We used MAGMA50 (v1.09) and CAD GWAS summary statistics from a meta-analysis of the UK Biobank and CARDIoGRAMplusC4D51 to assess whether the interactor genes in our PPI networks are enriched for polygenic risk of CAD. We also performed analogous MAGMA analyses using GWAS summary statistics of aortic size56 (ascending aortic (AA) or descending aortic (DA) diameter) and stroke57 (any stroke (AS), any ischemic stroke (AIS), large-artery atherosclerotic stroke (LAS), cardioembolic stroke (CES), or small-vessel stroke (SVS)). First, we annotated protein-coding genes in the Ensembl88 GRCh37 database with variants in the 1000 Genomes91 (phase 3) EUR panel using a flanking window of ± 50 kb; variants in the major histocompatibility complex region (chr6:28.5M–33.4M) were excluded due to its complex LD structure. Next, for each GWAS dataset, gene-based P values were calculated using the SNP-wise Mean model and the 1000 Genomes EUR panel. Then, for each GWAS dataset and each PPI network, the gene set analysis model was used to compare the interactor genes in the network against the rest of the genome (for the global enrichment tests) or the non-interactor genes (for the conditional enrichment tests), computing a one-tailed P value that indicates whether the interactors are more strongly associated with the GWAS phenotype.

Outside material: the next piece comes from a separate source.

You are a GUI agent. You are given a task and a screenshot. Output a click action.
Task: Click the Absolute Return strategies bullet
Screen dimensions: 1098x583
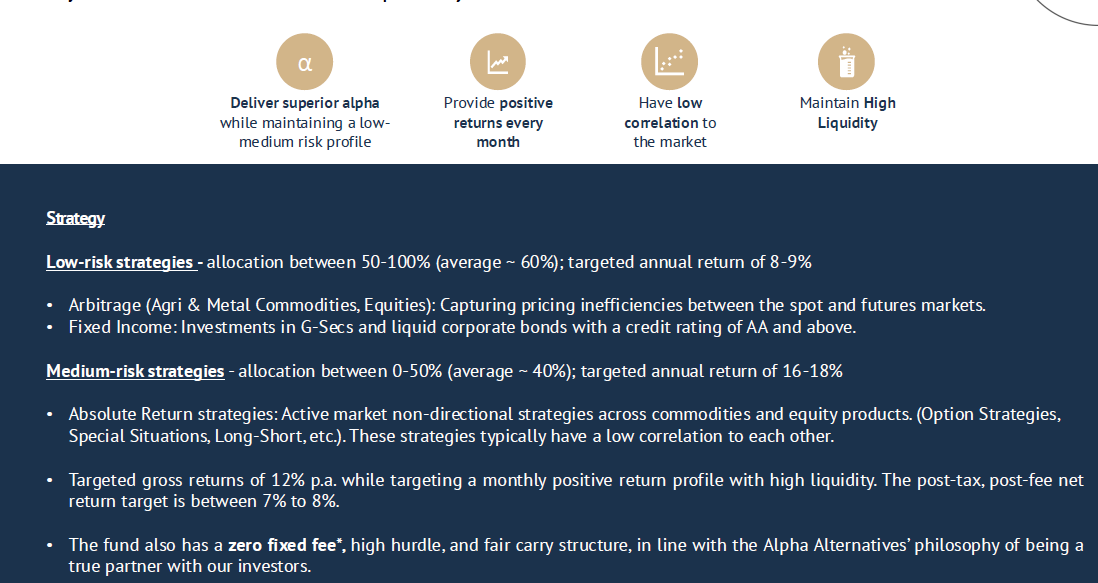[564, 425]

Using PPI networks to prioritize additional CAD-risk genes from GWAS data

Starting with 157 genome-wide significant index variants reported in the UK Biobank and CARDIoGRAMplusC4D GWAS51, we used PLINK92 (v1.9) and the 1000 Genomes91 (phase 3) EUR panel to define LD locus boundaries for each variant, which span SNPs with r2 >0.6 ± 50 kb on either end. Next, we used gene annotations from Ensembl88 to extract all protein-coding genes overlapping the LD loci and intersected them with index genes and interactors derived from our IP-MS data. We plotted the resulting list of prioritized genes in a “social Manhattan plot” where the chromosomal position of each gene is shown on the x axis and the GWAS P value of its tagging SNP is shown on the y axis, while the edges connecting the genes represent observed protein interactions between them.

Statistics and reproducibility

The genetic risk enrichment analysis was performed using MAGMA (v1.09). Other statistical analyses were performed in R. Analysis scripts with package and version documentation are deposited at GitHub (https://github.com/lagelab/CAD_PPI). Statistical tests and significance cutoffs used are described in “Methods” and figure legends.

The IP-MS experimental replicates are described in “Methods” under “Co-immunoprecipitation using index proteins as baits”. Briefly, for each experiment, each bait or control IP mixture was split into three replicates. Two of the three replicates were submitted for mass spectrometry and the remaining replicate was used for quality control by western blot analyses (Supplementary Figs. 1 and 2).

Reporting summary

Further information on research design is available in the Nature Portfolio Reporting Summary linked to this article.